Every summer, more decades past than I care to recall, my
parents would use their vacation to drive from our home in Tacoma, Washington,
to Moorhead, Minnesota – the figurative birthplace of A Prairie Home
Companion – where my grandparents lived. As they alternated behind the
wheel – I was far too young to drive - we crossed the steppes of Eastern
Washington, the mountains of Idaho and western Montana, and the prairies of eastern
Montana and North Dakota before crossing the Red River to arrive at Moorhead, the end point of a non-stop road trip.
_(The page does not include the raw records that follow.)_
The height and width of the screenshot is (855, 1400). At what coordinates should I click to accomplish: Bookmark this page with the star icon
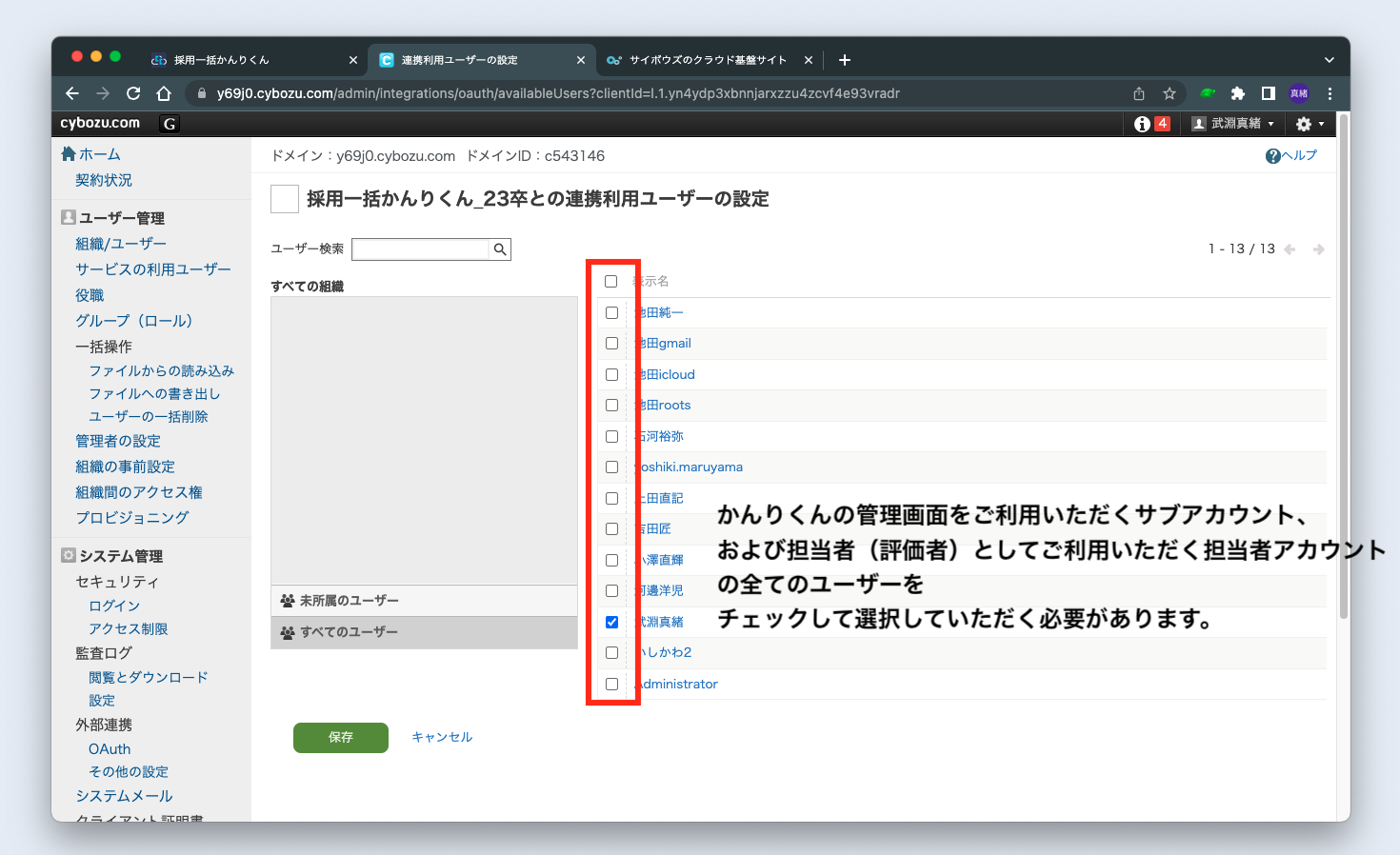click(x=1170, y=93)
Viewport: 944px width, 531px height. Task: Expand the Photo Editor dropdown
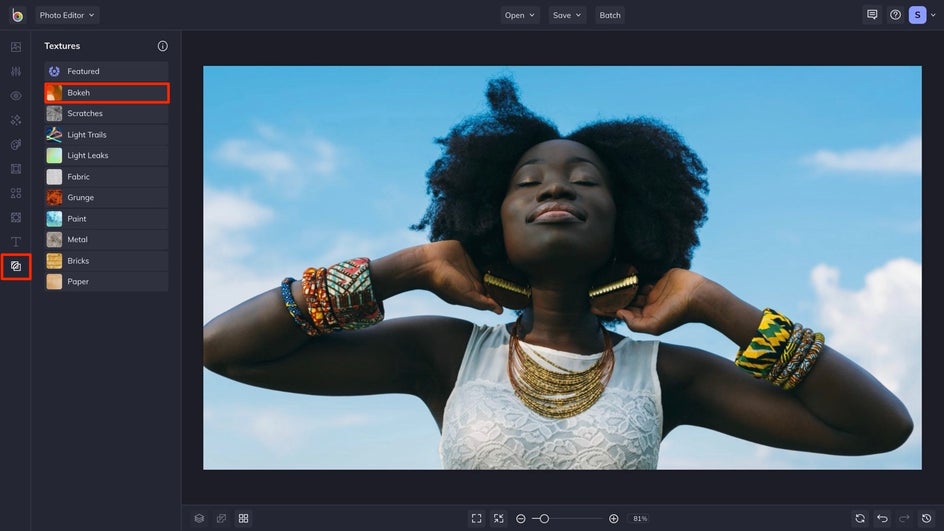pyautogui.click(x=67, y=15)
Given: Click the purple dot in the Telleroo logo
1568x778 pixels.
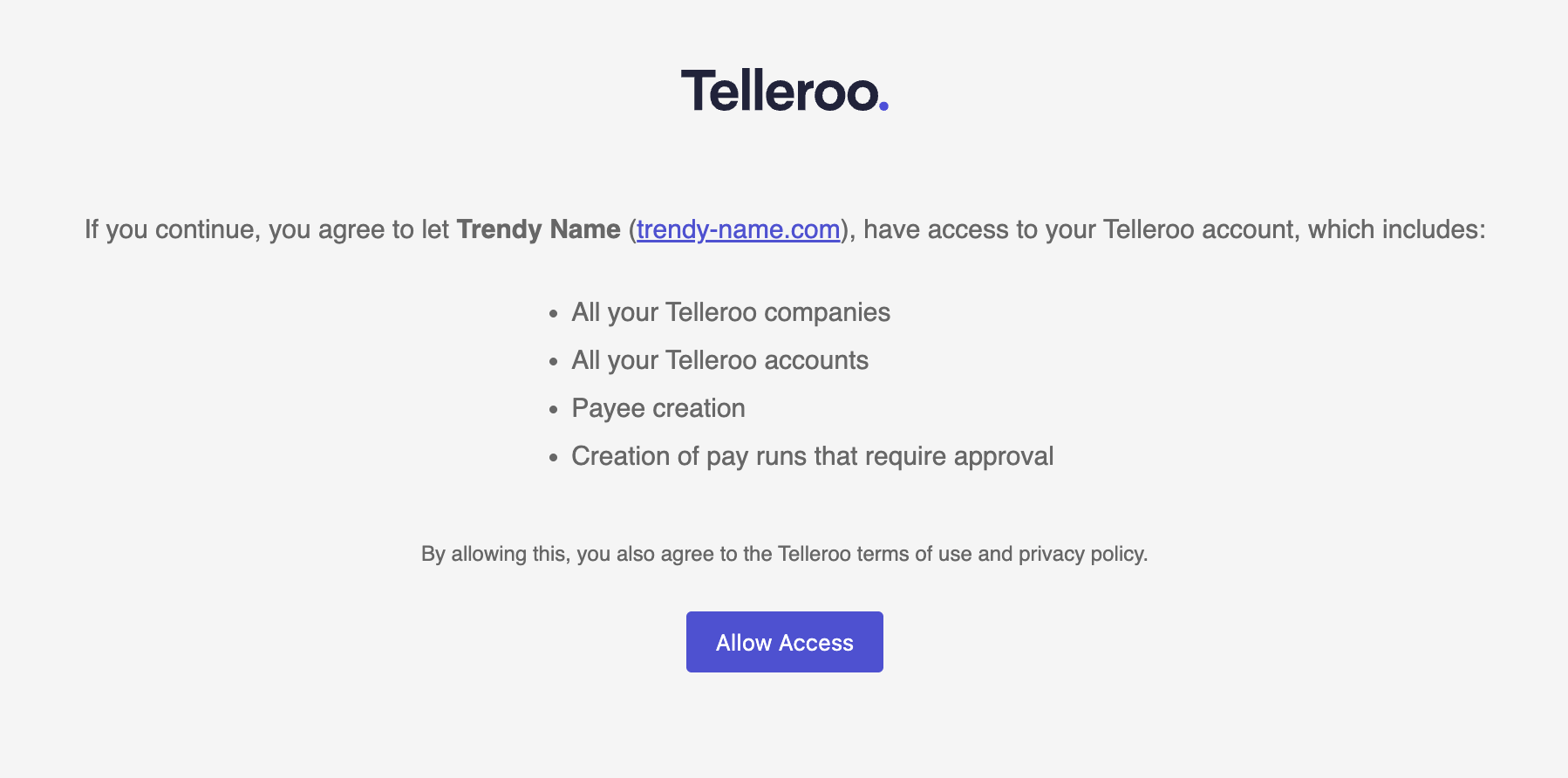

That was a little later, and not quite so epic, as Jack Kerouac’s
fictionalized odyssey across the United States in On the Road, but it recalls
the landscapes of two-lane blacktop and occasional gravel roads in the days
before the Interstate Highway System. In the course of updating my Moon Handbooks
to Argentina
and Patagonia,
in particular, I’ve often had the experience of driving through wild, sparsely
populated landscapes that recall my childhood journeys.
In southernmost South America, those routes are usually
north-south rather than east-west, but I’m not the only person to equate them
with the North American West. In fact, Brazilian director Walter
Salles chose northern Argentine Patagonia to film scenes for On the Road
which, unfortunately, has not yet hit Bay Area cinemas, but I do plan to see
it.
Salles, who knew Argentine landscapes from directing the
acclaimed Che Guevara road trip adaptation of The
Motorcycle Diaries, may have had suggestions from Viggo Mortensen, who
plays the role of Old Bull Lee, Kerouac’s fictionalized figure based on William Burroughs.
Mortensen, who speaks fluent Spanish, attended school in the more northerly
northern Argentine provinces of Buenos Aires, Chaco
and Córdoba,
and follows Argentine soccer closely.
In fact, Argentina has long been a favorite site for foreign
film crews – a couple years ago, for instance, a friend of mine who has dual US
citizenship participated in a shoot in which Argentine kids – including his son
– dressed as Little Leaguers for a commercial staged at the national baseball
stadium. The American-run company San Telmo Productions, in
fact, exists primarily to help foreign filmmakers who wish use Argentina for
location shooting.
Nobody, unfortunately, has yet been able to tell me
precisely where Salles shot the scenes in Argentina, though the crew was
apparently based in San
Carlos de Bariloche; certainly the scenery along two-lane Ruta Nacional
237 (pictured above), which leads northeast out of Bariloche, could serve as a stand-in for
large parts of the American West. Some cast members apparently stayed in Villa
La Angostura, which appears to be recovering from the ashfall of the Puyehue-Cordón
Caulle eruption of 2011.
Interestingly, a legal battle over the Kerouac estate meant
that it took years before On the Road could reach the screen; coincidentally,
the intellectual property rights attorney for Kerouac’s executor was also my
attorney in a disagreement with a previous publisher whose name I will refrain
from mentioning here. The attorney, whom I will also refrain from naming here,
lost the Kerouac case but pulled out a win for me.
An Oscar Nomination for No
In other Southern Cone cinema news, Chilean director Pablo Larraín’s film
No, about the 1988
campaign against General
Augusto Pinochet’s plebiscite to continue as Chile’s
de facto president, is one of five
nominees for Best Foreign Film in the upcoming Oscars. It stars well-known Mexican actor Gael García Bernal.